「桃の人工授粉」 ゆうな

4月7日

 

 今日のマラソンコースは、なのはなコース。
 今日は一斉にみんなと一緒にスタートしたので、みんな固まって走っていました。みんな時速8キロ。個人走のはずなのに、みんなと列になって走ることができて、なんだかうれしかったです。改めて、景色を眺めると、本当に本当にきれいでした。
 下町らへんの公園の桜は満開。何より、古吉野に帰ってきた、あの風景がきれいすぎていました。しだれ桜が桜の花ビラをなびかせて、散っていて、横には可愛く咲く、チューリップやムスカリ、パンジー。
 道を挟んで横には可愛い可愛いなのはなの花が黄色で、目に留まり、その奥には桜の花と桃の花があって。本当に古吉野付近は花満開の、ものすごく彩り鮮やかで春らしくてほっこりした気持ちになりました。こんなにもたくさんの花を同時に見たのは初めて。すごくすごく気持ちが癒されました。

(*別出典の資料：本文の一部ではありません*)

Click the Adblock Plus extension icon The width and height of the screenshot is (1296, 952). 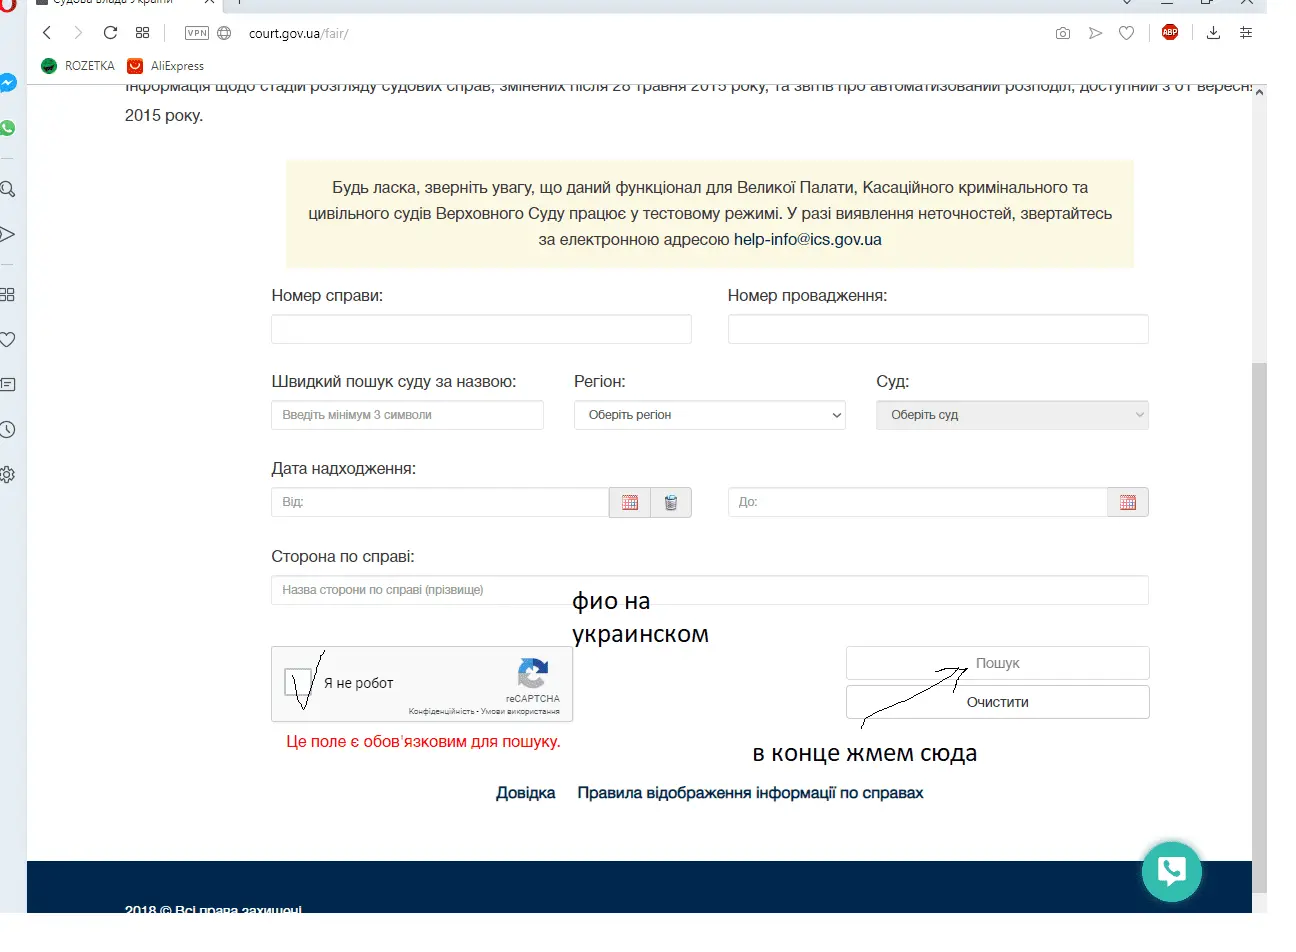tap(1170, 33)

 そのあとは、発見畑の溝きりをしに行きました。溝を切るのは今日で2回目。
 1回目の時、デュランティー畑でお父さんからたくさんのことを教えてもらって、そのことを思い出しました。ようかん方式。スコップで横をはじめに切って、そこからようかんを切るようにスコップで掘っていく。今日は泥が柔らかくて、すごくやりやすかったです。お父さんが「なるべく薄いほうがいい」とおっしゃっていたことを思い出して、実際に切る時は、薄めに薄めにスコップを入れるようにしたら、本当に切りやすくて泥をさらいやすくて、次々に進んでいくことができました。また1つ、コツをつかんでペースアップができたことがすごくうれしかったです。

 

 午後は、桃の人工授粉をしに行きました。私は人工授粉をするのは初めてでした。桃畑に行くと、びっくり。4日前くらいにも行ったのですが、その時よりもはるかに桃の花が咲いていて、その木が並んでいる風景が本当に本当にきれいで、びっくりしました。
 本当に桃の畑が鮮やかできれいでかわいらしくて、みんなでピクニックしたい!つい、そんな気持ちになりました。1回目は本物の桃の花をもって、花につける人工授粉でした。こんな作業は人生で初めてで、すごく新鮮でした。2回目からは、耳かきのようなポンポンで人工授粉をさせてもらったのですが、そのポンポンがすごくやっていると心地よくて、魔法使いにでもなったような感覚になりました。みんなで木にとりついていると、ミツバチさんがやってきて、受粉している姿を見ました。みんなで「わー!!」と歓声をあげて、駆け寄って、その時間がすごくうれしかったです。
 昨日、お父さんが集合でおっしゃっていた「桃の防除、適当でいいよ。きっちりやる必要はない」という言葉。あけみちゃんが「効率重視で完全にすべてやろうとしなくていい」という言葉。完璧じゃなくていい、それは雑に見えて、1番桃のため、野菜のため、作業のためになること。それを学んだ私は、今はもう、完全にやろう、とは思わなくなりました。みんなと一緒に同じペースで次の木に進んでいく。取り付いている枝も、完全にすべてやろう、ではなくて、15分ですべての枝にまんべんなくできるような質で進んでいく。本当にそうすると気持ちがよくて、次々に進んでいける達成感があって、素早く取り付ける感覚がうれしくて、みんなと作業するってこうあるべきだよな、と感じられました。桃は今まで、桃メンバーだけの桃。品格が高くて、丁寧に扱い慎重な、作業。そう感じてきました。でも今は、大人数で摘蕾したり受粉したり、なのはな全体の桃、みんなの桃という感じがしてすごくうれしいです。なのはなみんなで桃を育てていけるのがうれしいし、みんなで協力しながら育てていけたらいいなと感じます。